1. The problem statement, all variables and given/known data Show that if the potential in the Lagrangian contains-velocity dependent terms, the canonical momentum corresponding to the coordinate of rotation θ, is no longer the mechanical angular momentum but is given by: p = L - Ʃn[itex]\bullet[/itex]r_{i} x ∇_{vi}U 2. Relevant equations 3. The attempt at a solution Setting: L = T - V(qi,qi') Lagranges equation must be satisfied***: d/dt(∂L/∂qi') - ∂L/∂qi = 0 => d/dt(∂T/∂qi' - ∂V/∂qi') - ∂V/∂qi = 0 Am I on the right track? I know I am supposed to use ∂ri/∂qi = nxr somewhere. ** Why is it that it MUST be satisfied?
You are being asked to find the canonical momentum associated with the rotation coordinate [itex]\theta[/itex], so I would start with the definition of canonical momenta...which would be? If you are referring to the Euler-Lagrange equations, the we choose the generalized potential (and hence the Lagrangian) so that a stationary action [itex]\int_{t_1}^{t_2}Ldt[/itex] produces the correct physics. When the Lagrangian is defined as such, the Euler-Lagrange equations mathematically follow.
okay I solved it. But I'm still confused as to why the Euler Lagrange equations MUST be satisfied. You can show that the principle of stationary action leads to the euler lagrange equation and for simple systems where the potential is conservative you can show directly that L=T-V where T is the kinetic energy and V the potential which again leads to Newtons laws of motion. But how do you know that L=T-U for this weird velocity-dependent will also generate Newtons laws for the system it describes- without assuming that the principle of stationary action is actually the deeper principle. You must somehow be able to show that the principle of least action always leads to Newtons laws of motion, else I don't see why you can assume it is as general as it is.
The point is that you choose your generalized potential in a way that makes the principle of stationary action lead to the correct forces (dynamics). Your generalized potential is not just the path integral of some conservative force field, but rather it must be deduced from the appropriate force laws that describe your system.

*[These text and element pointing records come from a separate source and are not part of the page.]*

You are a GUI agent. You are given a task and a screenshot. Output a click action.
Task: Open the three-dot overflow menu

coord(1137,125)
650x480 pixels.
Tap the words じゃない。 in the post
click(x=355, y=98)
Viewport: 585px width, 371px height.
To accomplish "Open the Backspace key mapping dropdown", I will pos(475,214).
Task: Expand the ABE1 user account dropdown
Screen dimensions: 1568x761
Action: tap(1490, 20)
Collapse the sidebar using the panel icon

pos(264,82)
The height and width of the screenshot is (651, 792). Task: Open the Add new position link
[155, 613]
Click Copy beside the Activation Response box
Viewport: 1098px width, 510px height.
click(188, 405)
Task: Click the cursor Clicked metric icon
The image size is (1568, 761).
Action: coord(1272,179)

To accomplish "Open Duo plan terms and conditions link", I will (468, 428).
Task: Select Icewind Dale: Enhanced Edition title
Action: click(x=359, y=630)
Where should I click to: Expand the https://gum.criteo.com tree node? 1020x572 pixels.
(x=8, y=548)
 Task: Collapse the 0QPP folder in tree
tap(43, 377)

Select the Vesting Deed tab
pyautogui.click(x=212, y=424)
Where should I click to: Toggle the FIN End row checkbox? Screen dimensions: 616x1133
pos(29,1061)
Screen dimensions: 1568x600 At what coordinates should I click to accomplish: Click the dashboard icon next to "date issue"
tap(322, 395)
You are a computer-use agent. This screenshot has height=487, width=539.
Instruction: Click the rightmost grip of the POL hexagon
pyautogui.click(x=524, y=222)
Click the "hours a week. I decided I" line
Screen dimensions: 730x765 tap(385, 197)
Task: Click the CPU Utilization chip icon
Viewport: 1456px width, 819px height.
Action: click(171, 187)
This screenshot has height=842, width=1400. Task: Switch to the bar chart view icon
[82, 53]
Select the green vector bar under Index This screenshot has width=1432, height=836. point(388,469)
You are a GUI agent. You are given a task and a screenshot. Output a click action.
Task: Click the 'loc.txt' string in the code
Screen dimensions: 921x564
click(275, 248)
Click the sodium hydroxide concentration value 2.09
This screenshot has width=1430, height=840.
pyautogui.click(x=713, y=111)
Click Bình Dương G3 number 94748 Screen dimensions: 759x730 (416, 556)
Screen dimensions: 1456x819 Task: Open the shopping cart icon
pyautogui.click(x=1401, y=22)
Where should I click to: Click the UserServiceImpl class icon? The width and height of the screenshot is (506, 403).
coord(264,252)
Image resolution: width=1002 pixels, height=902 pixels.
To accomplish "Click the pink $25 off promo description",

Okay, but is it always possible to find the lagrangian for the system? I.e. can you always find a generalized potential such that the force laws can be derived from the euler lagrange equations? I mean you can deduce Newtons laws and the lorentz force law, but is there a general theorem which states in what situations you can find a lagrangian that describes the system completely?